EDIT: Oh wait, I forgot to mention that there were nNO LEFTOVERS.


Pie Night Out: Holly Bush

27 Jan

Tonight I went out with my friend Lucia, who has just moved into an adorable flat in Hampstead. She always manages to choose adorable, cozy restaurants, and tonight brought me to her local pub, Holly Bush, located in a 1790s house just north of the tube at the entrance to a winding residential alley. Hampstead is a twee little suburb, mostly built up by Yerkes in his tube expansion plan – he invested in large amounts of land just outside the city and then engineered the tube to go through those areas, earning millions. I thought it was all 1890s, but I guess parts of it are, well, much older and cuter (and not corporate, although that hardly matters when a) your corporation is 120 years old and b) the corporation is the London Underground, which I believe to be man’s greatest achievement. More on this later).

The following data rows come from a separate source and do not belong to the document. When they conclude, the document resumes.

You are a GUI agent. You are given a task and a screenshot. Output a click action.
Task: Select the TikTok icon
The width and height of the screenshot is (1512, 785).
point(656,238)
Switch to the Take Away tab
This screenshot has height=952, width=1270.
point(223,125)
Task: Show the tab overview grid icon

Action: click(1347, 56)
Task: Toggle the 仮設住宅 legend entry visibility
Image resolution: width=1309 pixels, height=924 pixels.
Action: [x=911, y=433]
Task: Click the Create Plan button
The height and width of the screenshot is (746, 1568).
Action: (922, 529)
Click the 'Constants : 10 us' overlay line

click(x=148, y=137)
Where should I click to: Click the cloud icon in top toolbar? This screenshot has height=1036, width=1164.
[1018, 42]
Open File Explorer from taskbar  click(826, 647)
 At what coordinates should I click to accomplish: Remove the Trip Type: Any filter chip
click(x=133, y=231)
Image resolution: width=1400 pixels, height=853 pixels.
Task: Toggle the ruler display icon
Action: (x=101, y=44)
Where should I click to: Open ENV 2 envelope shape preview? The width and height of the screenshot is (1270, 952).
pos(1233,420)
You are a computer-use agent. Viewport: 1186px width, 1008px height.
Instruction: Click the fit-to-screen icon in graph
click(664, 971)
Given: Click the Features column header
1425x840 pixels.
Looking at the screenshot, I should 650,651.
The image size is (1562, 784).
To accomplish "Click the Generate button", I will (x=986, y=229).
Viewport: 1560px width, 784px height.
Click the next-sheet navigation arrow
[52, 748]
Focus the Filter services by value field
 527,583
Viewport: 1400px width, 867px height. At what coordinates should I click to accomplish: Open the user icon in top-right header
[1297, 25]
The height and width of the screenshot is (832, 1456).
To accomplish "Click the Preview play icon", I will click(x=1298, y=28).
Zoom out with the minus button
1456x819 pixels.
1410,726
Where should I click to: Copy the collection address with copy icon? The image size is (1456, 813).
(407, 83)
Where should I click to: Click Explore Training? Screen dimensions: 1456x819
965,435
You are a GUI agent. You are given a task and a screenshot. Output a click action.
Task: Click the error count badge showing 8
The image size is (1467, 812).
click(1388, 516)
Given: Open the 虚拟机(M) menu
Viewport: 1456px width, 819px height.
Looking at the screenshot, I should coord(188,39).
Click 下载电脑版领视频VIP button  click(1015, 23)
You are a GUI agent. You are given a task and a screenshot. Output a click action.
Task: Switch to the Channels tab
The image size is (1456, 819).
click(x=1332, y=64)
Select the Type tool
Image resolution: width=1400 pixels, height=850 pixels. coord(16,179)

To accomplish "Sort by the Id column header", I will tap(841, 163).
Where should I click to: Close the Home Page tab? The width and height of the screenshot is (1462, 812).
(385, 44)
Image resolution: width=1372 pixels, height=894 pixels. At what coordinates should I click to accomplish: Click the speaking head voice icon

Anyway, the pub had a perfect atmosphere for pies – dark and wood-paneled, with twists and turns and those mysteriously-appearing stairs that characterize historic homes. It seemed to be a free house, but we didn’t order any drinks; Beer in the Evening gives it a 6.8/10 for ales, which is pretty good (the BITE raters are quite harsh). I looked down at the menu and knew there was only one option for me: a butternut and goat cheese pie. YES. The rest of the food was great, too: we greatly enjoyed the carrot and parsnip soup, especially as the bread was thick, fresh, and just slightly charred, making the combination of bread and soup taste gloriously  roasted, and Lucia loved her trout with Jerusalem artichokes, although it looked a bit difficult to eat as it was wrapped in string. But this pie: oh lord, there is no way to go wrong with butternut. It came STEAMING, and even after eating the rocket salad (with a very light butternut-mustard dressing) and roasted cherry tomatoes, I still burned my mouth on the first bite. The pie was two-fist sized with a circular slice of goat cheese on top; the crust was moist and buttery, not crumbly in the least. It was shiny, so possibly coated with egg. The interior seemed to only contain three ingredients – butternut cut into chunks, thin slices of shallots, and thin slices of garlic. Oddly, it was not as garlicky as I would expect for something with slices in it: perhaps it was overwhelmed by the butternut. I couldn’t place the spices, but there might have been sage. The whole thing was sitting on a bed of butternut mash.

I really wish I could have identified the spices in it so I could recreate it, but I was just enjoying it too much to tell. I think I’ll attempt one of these on Sunday and see how it goes. My one change, though, would be to put the goat cheese inside the pie where it could melt in. MMMMMMM.